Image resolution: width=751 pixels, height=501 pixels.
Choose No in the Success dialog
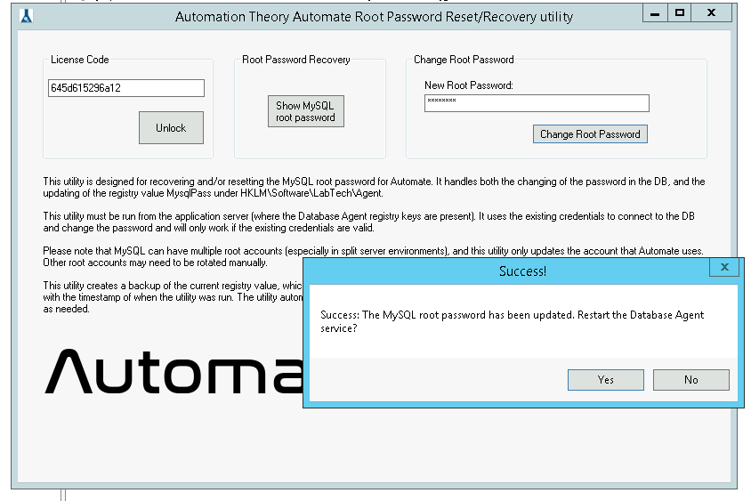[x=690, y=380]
* * *
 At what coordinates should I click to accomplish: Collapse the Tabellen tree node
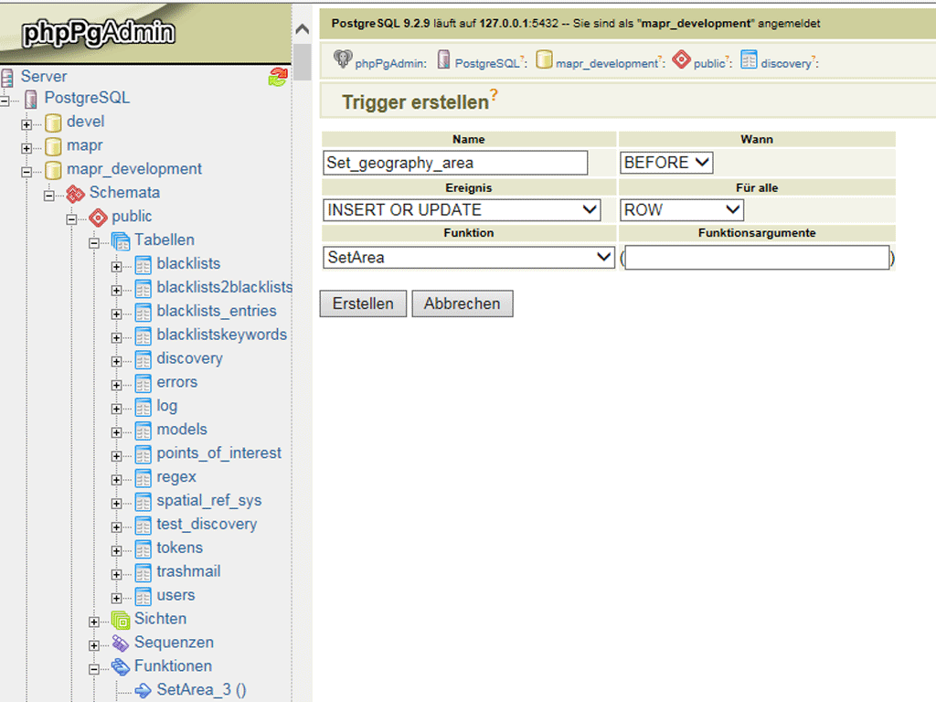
...
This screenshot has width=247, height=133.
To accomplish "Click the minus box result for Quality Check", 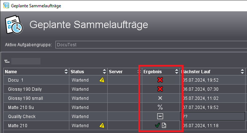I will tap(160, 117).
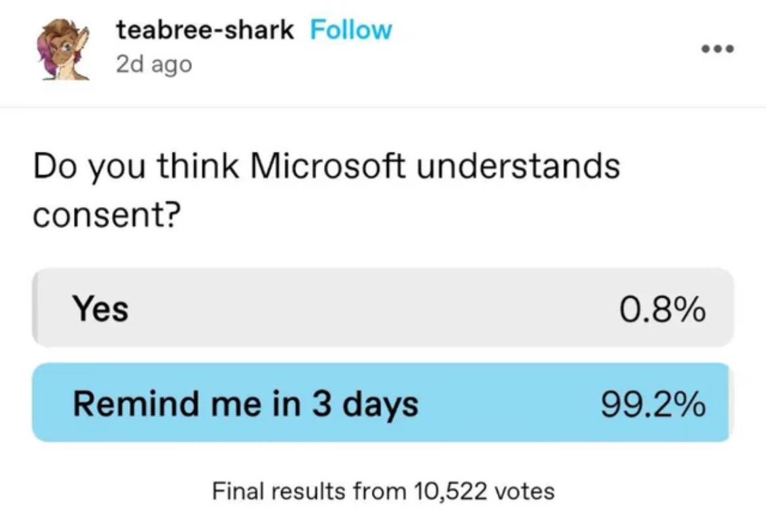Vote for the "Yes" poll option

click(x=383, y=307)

* WHAT THE TASK ASKS
Pick out and copy the lines of the material that include the word "height".

* EXPECTED ANSWER
Image resolution: width=751 pixels, height=501 pixels.
This screenshot has width=247, height=133.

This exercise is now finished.